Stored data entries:
·····
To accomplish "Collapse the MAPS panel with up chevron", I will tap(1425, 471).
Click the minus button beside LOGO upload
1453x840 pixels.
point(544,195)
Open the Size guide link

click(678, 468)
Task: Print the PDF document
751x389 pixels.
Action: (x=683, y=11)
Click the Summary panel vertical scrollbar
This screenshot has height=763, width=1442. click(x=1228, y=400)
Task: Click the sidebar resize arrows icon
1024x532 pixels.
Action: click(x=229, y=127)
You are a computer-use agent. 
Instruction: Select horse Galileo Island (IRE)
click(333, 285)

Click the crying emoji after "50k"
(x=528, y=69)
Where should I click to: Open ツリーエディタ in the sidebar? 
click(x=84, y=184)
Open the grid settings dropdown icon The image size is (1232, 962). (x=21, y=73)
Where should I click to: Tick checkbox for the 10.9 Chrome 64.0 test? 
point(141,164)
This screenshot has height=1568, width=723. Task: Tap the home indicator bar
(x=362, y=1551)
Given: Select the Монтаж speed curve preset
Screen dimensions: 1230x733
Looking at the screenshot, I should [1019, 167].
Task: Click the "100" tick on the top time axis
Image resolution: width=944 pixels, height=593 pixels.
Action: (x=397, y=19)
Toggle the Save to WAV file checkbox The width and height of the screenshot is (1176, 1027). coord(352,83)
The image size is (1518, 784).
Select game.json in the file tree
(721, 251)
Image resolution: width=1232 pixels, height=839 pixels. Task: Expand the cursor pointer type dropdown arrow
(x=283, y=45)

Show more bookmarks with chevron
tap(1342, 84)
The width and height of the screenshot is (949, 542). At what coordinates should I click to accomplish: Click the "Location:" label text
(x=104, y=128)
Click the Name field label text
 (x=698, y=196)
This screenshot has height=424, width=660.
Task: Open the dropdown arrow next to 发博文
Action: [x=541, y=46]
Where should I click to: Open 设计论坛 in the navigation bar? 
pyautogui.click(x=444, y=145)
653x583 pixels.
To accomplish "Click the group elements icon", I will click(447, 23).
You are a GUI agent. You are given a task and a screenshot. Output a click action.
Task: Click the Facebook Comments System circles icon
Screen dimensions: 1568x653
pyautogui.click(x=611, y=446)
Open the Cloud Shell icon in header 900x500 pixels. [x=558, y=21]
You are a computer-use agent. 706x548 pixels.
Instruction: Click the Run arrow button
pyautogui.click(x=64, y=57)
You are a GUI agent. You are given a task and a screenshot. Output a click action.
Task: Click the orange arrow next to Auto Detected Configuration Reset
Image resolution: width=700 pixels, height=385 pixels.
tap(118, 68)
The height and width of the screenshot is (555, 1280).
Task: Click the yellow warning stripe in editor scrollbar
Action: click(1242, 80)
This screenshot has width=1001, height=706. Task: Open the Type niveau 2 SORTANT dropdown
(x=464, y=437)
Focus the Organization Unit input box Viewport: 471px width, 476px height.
·····
- **What to work on**
All that should be written out is the stretch of lines above between the one holding "Click the crying" and the one holding "Open the grid", inclusive, exactly as given.

- **Written solution**
Click the crying emoji after "50k"
(x=528, y=69)
Where should I click to: Open ツリーエディタ in the sidebar? 
click(x=84, y=184)
Open the grid settings dropdown icon The image size is (1232, 962). (x=21, y=73)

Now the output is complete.